WARN Act mass layoff and plant closure notices in O'Neill, Nebraska, updated daily.

4
Notices (All Time)
66
Workers Affected
Elkhorn River Farms
Biggest Filing (31)
Retail
Top Industry

Data Insights

Industry Breakdown

Workers affected by industry sector

Layoff Types

Workers affected by notice type

Recent WARN Notices in O'Neill

WARN Act layoff notices
CompanyCityEmployeesNotice DateType
Shopko Corporate OfficeO'Neill19Closure
Elkhorn River FarmsO'Neill31Layoff
Jason Sears FlooringO'Neill3Closure
Alco Discount StoreO'Neill13Closure

Analysis: Layoffs in O'Neill, Nebraska

Overview: Measuring O'Neill's Layoff Footprint

O'Neill, Nebraska has experienced a modest but meaningful series of workforce reductions over the past decade, with four WARN Act notices affecting 66 workers across a span from 2015 to 2019. While this represents a relatively small absolute number compared to major metropolitan areas, the concentration of these layoffs in a rural Nebraska community warrants serious attention. With a city that likely numbered under 4,000 residents during this period, 66 displaced workers constitutes a significant economic shock at the local level. The temporal clustering of notices—with two occurring in 2019 alone—suggests a potential acceleration of labor market stress that coincided with broader structural shifts in American retail and agricultural sectors.
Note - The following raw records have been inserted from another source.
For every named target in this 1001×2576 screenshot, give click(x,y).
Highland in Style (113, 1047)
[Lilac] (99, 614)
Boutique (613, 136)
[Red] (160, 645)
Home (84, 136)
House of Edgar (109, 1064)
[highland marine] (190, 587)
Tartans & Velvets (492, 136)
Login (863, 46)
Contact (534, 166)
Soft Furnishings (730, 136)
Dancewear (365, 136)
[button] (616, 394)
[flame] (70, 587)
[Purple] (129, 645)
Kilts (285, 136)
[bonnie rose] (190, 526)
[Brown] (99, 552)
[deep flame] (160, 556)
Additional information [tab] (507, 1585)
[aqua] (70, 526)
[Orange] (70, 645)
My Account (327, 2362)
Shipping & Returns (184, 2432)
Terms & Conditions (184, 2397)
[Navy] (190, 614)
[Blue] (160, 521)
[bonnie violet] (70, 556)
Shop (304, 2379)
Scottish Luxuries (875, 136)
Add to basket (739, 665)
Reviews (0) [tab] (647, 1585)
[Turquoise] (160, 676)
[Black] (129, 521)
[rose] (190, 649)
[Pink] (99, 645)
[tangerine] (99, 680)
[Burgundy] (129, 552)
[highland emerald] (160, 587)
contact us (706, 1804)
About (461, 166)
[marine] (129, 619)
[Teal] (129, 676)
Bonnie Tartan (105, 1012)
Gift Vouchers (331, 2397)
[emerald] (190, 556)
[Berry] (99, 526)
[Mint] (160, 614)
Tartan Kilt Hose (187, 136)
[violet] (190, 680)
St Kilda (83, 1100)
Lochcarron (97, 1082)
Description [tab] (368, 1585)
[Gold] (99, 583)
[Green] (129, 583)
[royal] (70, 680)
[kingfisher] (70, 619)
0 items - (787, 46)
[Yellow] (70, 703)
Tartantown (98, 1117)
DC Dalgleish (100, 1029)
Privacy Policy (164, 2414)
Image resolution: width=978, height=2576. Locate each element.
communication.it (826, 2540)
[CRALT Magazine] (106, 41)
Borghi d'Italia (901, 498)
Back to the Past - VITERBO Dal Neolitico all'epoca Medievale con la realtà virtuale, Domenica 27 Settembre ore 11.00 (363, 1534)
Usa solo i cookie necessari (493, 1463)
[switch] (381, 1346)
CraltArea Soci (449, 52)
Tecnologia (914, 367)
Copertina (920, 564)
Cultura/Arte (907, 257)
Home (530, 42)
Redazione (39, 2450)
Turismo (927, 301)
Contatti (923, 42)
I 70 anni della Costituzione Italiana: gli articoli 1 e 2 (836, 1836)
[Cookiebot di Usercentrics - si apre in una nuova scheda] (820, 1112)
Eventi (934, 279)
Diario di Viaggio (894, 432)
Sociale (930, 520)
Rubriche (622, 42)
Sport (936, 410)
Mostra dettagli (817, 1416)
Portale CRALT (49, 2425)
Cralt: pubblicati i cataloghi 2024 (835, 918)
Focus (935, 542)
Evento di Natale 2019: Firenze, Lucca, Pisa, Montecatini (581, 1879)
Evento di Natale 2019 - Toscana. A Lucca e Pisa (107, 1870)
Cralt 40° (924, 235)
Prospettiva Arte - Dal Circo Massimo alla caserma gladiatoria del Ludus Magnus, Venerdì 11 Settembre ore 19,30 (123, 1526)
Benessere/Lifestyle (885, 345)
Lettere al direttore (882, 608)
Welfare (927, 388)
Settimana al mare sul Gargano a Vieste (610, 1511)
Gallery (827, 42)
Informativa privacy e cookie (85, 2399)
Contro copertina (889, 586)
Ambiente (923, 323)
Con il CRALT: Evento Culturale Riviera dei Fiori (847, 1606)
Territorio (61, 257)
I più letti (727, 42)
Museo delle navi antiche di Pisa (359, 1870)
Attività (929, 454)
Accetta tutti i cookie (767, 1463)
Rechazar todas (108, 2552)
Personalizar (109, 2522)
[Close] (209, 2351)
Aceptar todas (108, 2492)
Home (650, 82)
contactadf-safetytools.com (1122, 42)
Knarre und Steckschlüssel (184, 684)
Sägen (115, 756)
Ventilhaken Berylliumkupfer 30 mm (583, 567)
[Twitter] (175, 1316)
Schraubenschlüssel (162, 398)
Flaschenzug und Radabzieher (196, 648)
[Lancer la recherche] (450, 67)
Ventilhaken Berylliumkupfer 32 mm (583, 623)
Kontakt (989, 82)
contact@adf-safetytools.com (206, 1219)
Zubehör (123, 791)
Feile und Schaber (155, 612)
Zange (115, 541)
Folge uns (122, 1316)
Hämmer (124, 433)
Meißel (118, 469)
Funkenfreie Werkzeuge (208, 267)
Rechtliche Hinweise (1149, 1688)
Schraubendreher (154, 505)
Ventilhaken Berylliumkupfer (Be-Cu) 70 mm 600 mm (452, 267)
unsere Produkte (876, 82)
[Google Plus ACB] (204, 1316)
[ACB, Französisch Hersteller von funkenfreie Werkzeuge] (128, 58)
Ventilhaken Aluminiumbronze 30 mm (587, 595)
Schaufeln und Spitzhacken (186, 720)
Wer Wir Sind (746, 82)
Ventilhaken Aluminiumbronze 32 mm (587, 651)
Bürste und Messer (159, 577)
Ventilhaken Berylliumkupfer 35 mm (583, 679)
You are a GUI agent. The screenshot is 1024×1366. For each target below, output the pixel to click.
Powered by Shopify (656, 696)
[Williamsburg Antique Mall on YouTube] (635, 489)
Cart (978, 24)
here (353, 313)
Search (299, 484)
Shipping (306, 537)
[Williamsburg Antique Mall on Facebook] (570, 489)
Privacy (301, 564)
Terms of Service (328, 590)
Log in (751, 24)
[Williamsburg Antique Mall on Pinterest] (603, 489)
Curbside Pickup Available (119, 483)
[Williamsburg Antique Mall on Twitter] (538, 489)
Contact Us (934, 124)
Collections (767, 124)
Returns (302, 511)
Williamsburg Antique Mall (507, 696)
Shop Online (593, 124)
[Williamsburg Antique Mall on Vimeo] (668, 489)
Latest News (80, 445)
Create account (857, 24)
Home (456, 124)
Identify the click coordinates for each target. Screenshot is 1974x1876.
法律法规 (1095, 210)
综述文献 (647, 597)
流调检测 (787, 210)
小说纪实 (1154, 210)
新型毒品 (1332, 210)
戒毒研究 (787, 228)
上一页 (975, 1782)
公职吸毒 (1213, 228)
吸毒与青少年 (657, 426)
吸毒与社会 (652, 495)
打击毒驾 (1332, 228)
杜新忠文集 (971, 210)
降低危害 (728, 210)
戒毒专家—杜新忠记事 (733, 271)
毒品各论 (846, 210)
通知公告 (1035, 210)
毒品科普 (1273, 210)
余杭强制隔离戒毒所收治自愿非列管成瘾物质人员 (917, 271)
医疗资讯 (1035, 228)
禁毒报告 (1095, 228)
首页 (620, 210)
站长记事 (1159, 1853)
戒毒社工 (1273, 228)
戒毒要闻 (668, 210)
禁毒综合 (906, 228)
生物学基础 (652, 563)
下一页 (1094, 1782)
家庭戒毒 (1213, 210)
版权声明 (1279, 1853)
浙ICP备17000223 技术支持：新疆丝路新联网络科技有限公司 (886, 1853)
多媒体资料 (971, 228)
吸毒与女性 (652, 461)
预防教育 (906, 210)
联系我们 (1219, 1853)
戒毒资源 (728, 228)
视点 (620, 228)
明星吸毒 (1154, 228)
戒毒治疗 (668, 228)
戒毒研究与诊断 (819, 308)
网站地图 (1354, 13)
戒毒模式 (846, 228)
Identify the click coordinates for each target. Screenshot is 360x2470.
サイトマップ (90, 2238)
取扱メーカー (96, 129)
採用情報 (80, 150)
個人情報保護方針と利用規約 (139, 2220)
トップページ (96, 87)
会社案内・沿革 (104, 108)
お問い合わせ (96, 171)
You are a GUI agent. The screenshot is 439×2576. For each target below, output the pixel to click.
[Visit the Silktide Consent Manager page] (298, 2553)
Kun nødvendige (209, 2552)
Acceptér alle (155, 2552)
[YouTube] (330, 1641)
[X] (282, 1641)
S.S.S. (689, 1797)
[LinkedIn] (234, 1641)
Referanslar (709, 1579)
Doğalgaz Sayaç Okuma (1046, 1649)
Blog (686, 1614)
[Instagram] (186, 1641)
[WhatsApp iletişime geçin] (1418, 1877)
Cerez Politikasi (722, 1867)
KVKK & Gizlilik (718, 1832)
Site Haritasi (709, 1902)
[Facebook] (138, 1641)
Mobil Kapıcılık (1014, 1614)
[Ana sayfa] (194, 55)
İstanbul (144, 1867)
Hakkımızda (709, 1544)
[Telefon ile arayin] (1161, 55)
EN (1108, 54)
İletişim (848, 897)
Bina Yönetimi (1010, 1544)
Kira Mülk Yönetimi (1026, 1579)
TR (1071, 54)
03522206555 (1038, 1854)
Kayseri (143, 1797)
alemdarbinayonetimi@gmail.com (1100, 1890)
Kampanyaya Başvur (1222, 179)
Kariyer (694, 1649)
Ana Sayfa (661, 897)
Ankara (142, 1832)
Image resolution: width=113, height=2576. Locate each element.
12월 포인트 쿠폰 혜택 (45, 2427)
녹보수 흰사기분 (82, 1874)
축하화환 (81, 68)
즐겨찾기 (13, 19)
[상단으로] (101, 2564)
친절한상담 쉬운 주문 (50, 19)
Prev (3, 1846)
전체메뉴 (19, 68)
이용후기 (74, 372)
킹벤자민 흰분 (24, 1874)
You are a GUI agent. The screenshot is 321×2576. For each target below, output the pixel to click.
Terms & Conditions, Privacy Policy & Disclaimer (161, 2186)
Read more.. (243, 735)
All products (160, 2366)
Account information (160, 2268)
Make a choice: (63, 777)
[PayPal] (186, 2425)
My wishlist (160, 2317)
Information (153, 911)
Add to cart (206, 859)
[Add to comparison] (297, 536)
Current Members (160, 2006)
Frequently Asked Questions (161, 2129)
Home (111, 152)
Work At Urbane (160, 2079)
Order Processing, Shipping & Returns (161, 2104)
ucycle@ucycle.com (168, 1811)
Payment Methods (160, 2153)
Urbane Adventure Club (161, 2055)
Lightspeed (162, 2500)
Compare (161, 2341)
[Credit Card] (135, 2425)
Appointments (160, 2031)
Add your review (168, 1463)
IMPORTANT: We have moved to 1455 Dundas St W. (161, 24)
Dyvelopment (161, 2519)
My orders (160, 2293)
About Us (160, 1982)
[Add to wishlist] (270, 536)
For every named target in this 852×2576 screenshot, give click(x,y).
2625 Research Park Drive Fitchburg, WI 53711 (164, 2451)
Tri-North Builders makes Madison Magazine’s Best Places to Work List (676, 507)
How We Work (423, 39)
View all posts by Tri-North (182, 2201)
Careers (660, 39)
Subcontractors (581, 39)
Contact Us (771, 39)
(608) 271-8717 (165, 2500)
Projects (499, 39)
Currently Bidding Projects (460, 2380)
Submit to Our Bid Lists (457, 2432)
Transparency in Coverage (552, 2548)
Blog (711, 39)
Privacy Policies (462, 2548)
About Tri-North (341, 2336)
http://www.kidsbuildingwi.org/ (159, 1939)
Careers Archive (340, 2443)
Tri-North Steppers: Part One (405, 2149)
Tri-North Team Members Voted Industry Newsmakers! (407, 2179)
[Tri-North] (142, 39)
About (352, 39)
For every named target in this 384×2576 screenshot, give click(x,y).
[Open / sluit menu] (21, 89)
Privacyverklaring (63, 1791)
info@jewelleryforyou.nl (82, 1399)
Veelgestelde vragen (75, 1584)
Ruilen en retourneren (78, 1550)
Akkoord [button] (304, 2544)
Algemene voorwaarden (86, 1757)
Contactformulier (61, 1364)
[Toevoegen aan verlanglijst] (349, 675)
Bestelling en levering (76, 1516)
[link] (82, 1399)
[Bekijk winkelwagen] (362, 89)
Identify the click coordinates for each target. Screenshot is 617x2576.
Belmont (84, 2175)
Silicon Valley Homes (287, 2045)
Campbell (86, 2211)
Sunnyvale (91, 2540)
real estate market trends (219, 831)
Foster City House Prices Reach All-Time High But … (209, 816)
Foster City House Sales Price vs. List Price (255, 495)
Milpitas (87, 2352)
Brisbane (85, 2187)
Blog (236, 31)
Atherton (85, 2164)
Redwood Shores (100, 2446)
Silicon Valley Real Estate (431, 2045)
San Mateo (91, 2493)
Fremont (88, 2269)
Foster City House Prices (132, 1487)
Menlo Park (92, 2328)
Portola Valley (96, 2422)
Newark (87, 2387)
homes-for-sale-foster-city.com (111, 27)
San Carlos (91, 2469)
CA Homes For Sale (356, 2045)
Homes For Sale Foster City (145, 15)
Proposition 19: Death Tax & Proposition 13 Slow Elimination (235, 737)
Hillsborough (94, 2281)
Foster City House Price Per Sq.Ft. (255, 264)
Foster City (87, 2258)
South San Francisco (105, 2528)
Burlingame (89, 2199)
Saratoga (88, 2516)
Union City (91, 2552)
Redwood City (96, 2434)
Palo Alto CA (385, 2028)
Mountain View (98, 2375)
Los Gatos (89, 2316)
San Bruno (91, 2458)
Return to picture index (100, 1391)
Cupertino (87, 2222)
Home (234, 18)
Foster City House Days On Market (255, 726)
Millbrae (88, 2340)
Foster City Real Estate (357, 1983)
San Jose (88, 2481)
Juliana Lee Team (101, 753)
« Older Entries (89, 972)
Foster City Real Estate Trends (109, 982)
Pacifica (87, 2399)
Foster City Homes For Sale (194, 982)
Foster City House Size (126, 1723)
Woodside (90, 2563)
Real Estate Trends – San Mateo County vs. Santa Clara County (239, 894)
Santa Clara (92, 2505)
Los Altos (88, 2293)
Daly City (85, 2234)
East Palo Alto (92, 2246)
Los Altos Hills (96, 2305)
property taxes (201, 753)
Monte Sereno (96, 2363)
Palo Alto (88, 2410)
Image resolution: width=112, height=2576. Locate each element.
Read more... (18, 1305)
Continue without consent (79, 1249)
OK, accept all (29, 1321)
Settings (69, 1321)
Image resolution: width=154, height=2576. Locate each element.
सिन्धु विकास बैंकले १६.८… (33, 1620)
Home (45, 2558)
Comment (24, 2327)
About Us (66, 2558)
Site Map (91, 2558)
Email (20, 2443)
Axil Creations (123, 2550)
The four employers filing notices represent a cross-section of O'Neill's economic base: two national discount retailers, one agricultural processor, and one small flooring contractor. This diversity indicates that O'Neill's economic vulnerability extended across multiple sectors simultaneously, rather than reflecting a single industry crisis or company-specific failure. The absence of any WARN notices in the years 2016, 2017, and 2020 onward suggests either stabilization following the 2019 concentration or a shift toward informal workforce reductions that bypass WARN notification requirements—a pattern observed nationally when firms reduce headcount through attrition rather than formal layoffs.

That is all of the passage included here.